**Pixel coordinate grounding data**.
****************************************
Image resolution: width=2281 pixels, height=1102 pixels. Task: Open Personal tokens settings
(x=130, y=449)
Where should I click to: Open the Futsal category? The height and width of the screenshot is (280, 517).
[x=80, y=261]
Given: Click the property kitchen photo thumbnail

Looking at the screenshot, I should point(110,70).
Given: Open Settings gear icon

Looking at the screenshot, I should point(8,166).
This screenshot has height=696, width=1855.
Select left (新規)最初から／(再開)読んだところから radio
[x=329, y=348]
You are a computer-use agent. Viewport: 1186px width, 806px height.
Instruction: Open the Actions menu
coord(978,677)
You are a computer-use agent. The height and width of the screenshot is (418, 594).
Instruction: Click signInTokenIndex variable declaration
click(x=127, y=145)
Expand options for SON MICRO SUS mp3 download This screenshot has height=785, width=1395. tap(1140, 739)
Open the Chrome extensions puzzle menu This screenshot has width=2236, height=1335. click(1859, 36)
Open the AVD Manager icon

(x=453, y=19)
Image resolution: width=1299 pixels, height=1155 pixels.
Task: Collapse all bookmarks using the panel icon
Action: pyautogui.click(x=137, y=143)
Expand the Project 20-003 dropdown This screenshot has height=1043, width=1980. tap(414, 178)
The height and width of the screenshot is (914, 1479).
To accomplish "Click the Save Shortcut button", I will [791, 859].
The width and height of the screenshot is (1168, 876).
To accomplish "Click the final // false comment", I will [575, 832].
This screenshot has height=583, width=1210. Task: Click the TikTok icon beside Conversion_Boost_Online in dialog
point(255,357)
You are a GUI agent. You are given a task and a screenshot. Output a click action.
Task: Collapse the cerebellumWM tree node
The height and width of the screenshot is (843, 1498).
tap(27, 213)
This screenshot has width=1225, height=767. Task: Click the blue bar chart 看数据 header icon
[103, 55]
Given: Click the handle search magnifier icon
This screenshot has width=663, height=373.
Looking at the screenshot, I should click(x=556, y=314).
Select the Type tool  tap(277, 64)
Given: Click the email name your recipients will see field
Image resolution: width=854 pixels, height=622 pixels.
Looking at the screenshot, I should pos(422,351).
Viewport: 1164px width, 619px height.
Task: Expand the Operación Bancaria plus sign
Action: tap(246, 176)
****************************************
**Task prompt**. For each line above that includes "accomplish", copy the line.

**Response box**.
To accomplish "Click the Save Shortcut button", I will [791, 859].
To accomplish "Click the final // false comment", I will [575, 832].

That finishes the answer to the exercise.